TASKS AND EXERCISES:
1. Please edit the fight report from "Joey Abell (now" through "of 10 scheduled.", inclusive, replacing "disqualification" with "knockout".
2. Answer these questions from the fight report:
(a) What is Raphael Butler's record after the bout?
(b) Who is the referee?
(c) Who is at the bottom of the pile in the melee?

EXCERPTED TEXT:

Joey Abell (now 25-5 with 24 kayos) loses to (is not defeated by) Raphael Butler (now 36-8 with 28 kayos) by disqualification in round 1 of 10 scheduled.

Round 1

Abell is jabbing and backing up, Butler jabbing and coming forward.  Butle lands the first good shot of the night, a short right hook after Abell missed with a left.  Abell connects with a left hook to the chest of Buter, and a pause…both men fire at the same time, no advantag yet.  Now Butler jumps in and there’s a clinch.  Bobby Brunette breaks the two apart.  both men are circling to their left, and Abell zaps butler with a left.  Butler lands a big right to the head of Abell, Ice bounces off the ropes and moves across the ring.  Abell sticks a hard left into theches of butler, and Butler can be seen saying something…unclear what.  Abell bounces a good right off  the head of Butler, gets  butler backing up, and pounds him into a corner!  butler goes down to his knees, rises slowly, and the men begin punching again after the bell!  NOBODY SEEMS TO HAVE HEARD THE BELL, and referee Brunette isn’t trying to break them up!  Abell clocks Butler with a thundering left hand, Butler appears to be knocked unconscious, and all hell breaks loose – the O’Connor crew storms the ring in protest, Ron Lyke and Jim Maurine go to the aid of their man, and now there’s a huge melee.  Ron Lyke is at the bottom of the pile, and Abell is arching his body of Lyke’s to protect him.

DATA SEGMENT:
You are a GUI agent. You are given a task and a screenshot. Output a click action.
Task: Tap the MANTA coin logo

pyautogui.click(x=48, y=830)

SOLUTIONS TO EACH TASK:
1.
Joey Abell (now 25-5 with 24 kayos) loses to (is not defeated by) Raphael Butler (now 36-8 with 28 kayos) by knockout in round 1 of 10 scheduled.

2.
(a) 36-8 with 28 kayos
(b) Bobby Brunette
(c) Ron Lyke